Questions that this tool can answer:
- How can communities integrate trees and forest into their Climate Action Plans?
- How can communities track the annual greenhouse gas impacts associated with changes to forests and tree cover over time?
Many communities in the U.S. are developing Climate Action Plans to reduce greenhouse gas emissions and achieve carbon neutrality. While many of these plans focus on the energy, transportation and waste sectors, most do not consider the role forests and trees play in the fight against climate change. This is because planners have lacked the data and clear guidance needed to include them in greenhouse gas inventories, which Climate Action Plans are based. Forests and trees play a critical role in carbon sequestration while providing other benefits to communities, including improved air quality, reduced energy costs, and increased well-being. Accurately monitoring these resources over time may enable communities to make better land management decisions that benefit both climate and people.
To help communities incorporate trees and forests into their Climate Action Plans, experts from WRI, ICLEI – Local Governments for Sustainability (ICLEI USA) and the Woodwell Climate Research Center published guidance for ICLEI USA’s U.S. Community Protocol as well as the Global Protocol for Community-Scale Greenhouse Gas Emission Inventories – frameworks that outline how to estimate emissions caused by forest and tree cover loss within communities, as well as carbon absorbed by forests and trees that a community maintains and plants. The accompanying Land Emissions and Removals Navigator (LEARN) tool helps communities implement this guidance and integrate estimates into their greenhouse gas inventories.
LEARN is a free online tool that combines methods outlined in the U.S. Community Protocol with the data necessary to perform the calculations. In just a few clicks, users can derive locally-tailored estimates of the annual greenhouse gas impacts associated with changes to forests and tree cover in their community over time. After users specify an area and years to analyze, LEARN performs automated, spatially explicit analyses of data from the U.S. Forest Service and U.S. Geological Survey, including land cover change, type and age structure of a community’s forest lands, timing and location of forest disturbances (fire, harvest, and insect outbreaks), as well as loss and gain of tree canopy cover in urban and other non-forested lands.
Nationally, the LEARN tool performs analysis based on the NLCD Tree Canopy data.
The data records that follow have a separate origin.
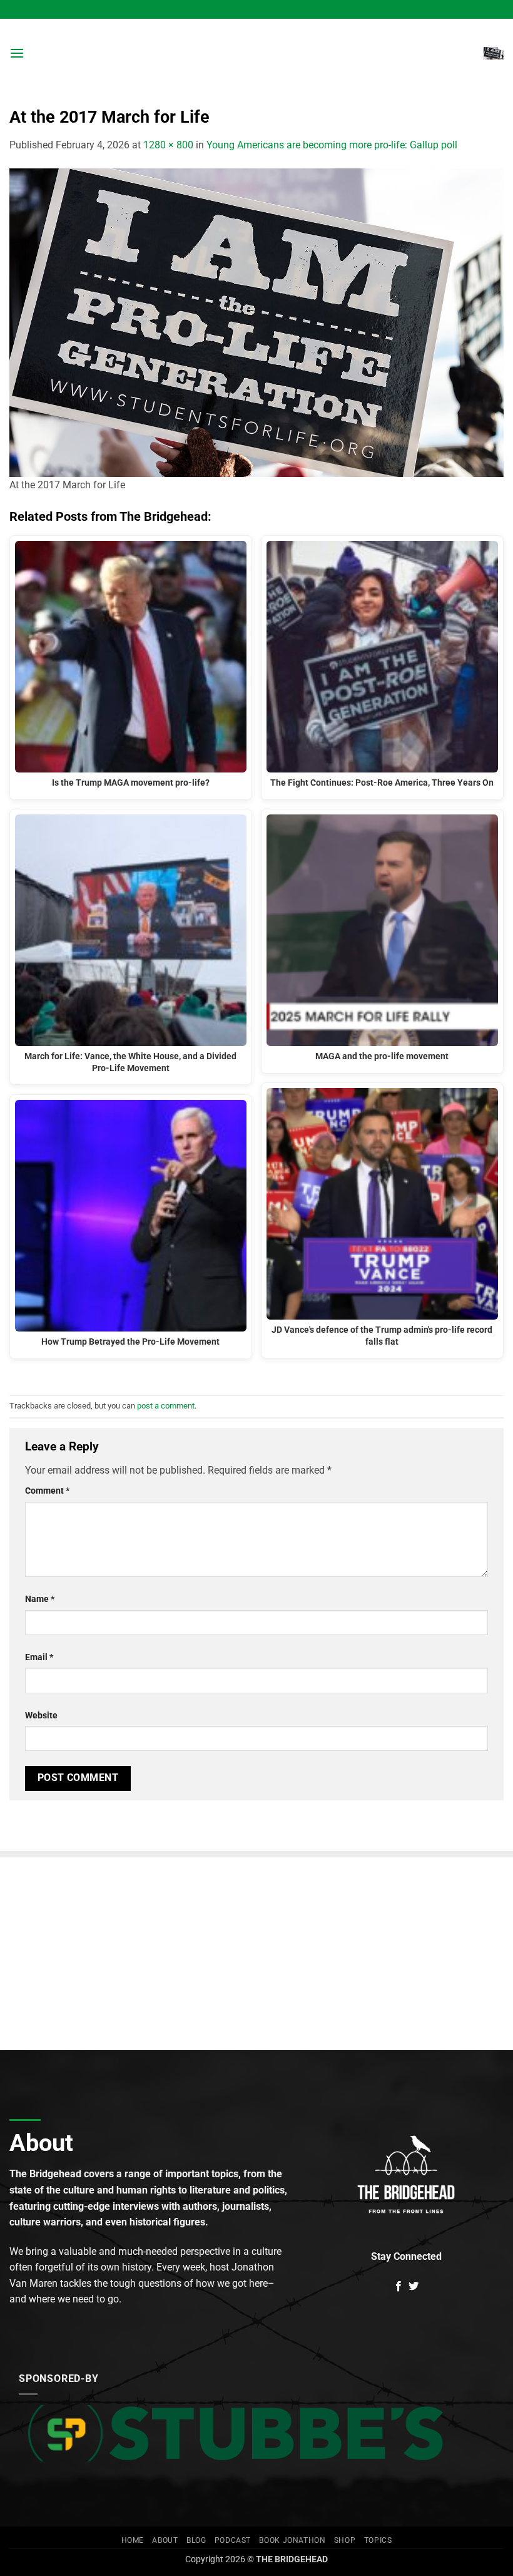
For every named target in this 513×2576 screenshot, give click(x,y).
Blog (196, 2540)
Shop (344, 2540)
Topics (378, 2540)
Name (39, 1599)
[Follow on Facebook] (399, 2286)
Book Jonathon (292, 2540)
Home (132, 2540)
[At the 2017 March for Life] (256, 322)
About (165, 2540)
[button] (16, 53)
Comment (47, 1491)
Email (39, 1657)
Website (41, 1715)
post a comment (166, 1405)
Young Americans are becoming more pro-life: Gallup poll (331, 145)
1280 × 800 (168, 145)
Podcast (233, 2540)
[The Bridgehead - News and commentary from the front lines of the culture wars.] (256, 53)
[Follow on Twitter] (414, 2286)
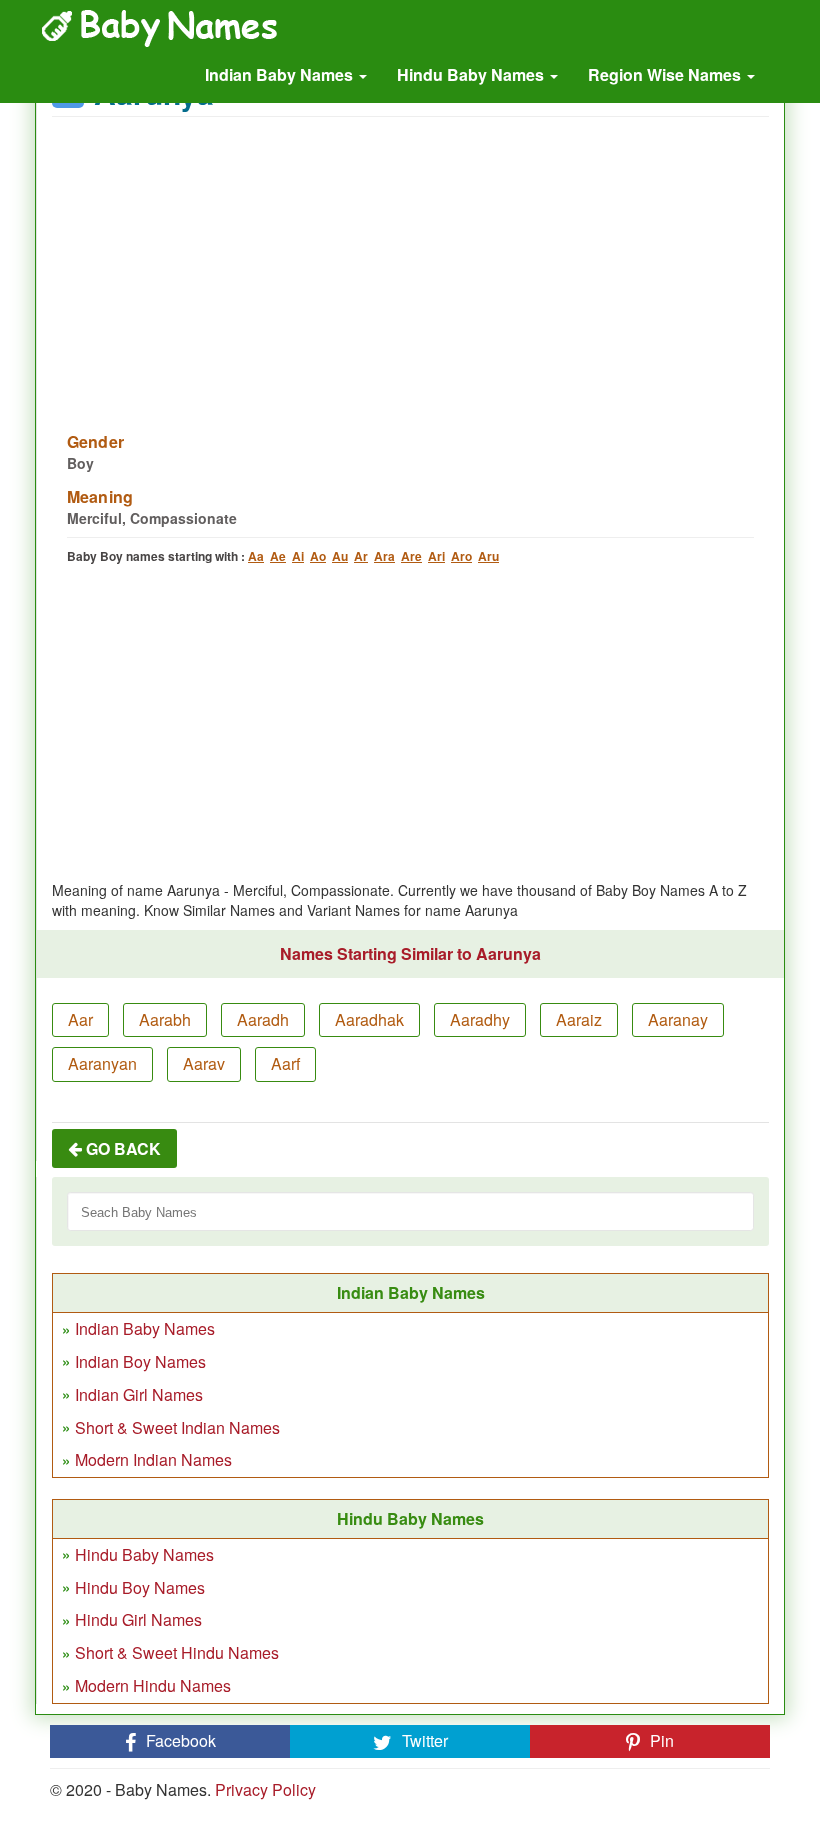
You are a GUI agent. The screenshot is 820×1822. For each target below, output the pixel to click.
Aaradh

While this dataset provides national coverage, it does not accurately capture the true extent and change of trees in many highly urbanized communities due to its relatively coarse (30 meter) spatial resolution. In early 2022, the LEARN project team collaborated with the Chesapeake Conservancy update LEARN, which now includes high resolution (1 meter) tree canopy change maps for six eastern states and the District of Columbia, derived from the Chesapeake Bay program 1 meter land cover/land use data. The resulting 900-fold increase in resolution enables counties and cities along the eastern seaboard to analyze tree canopy change down to the scale of individual land parcels. This update not only demonstrates the benefits of significantly enhanced analysis capabilities, but it reinforces calls to extend this dataset from regional to national coverage.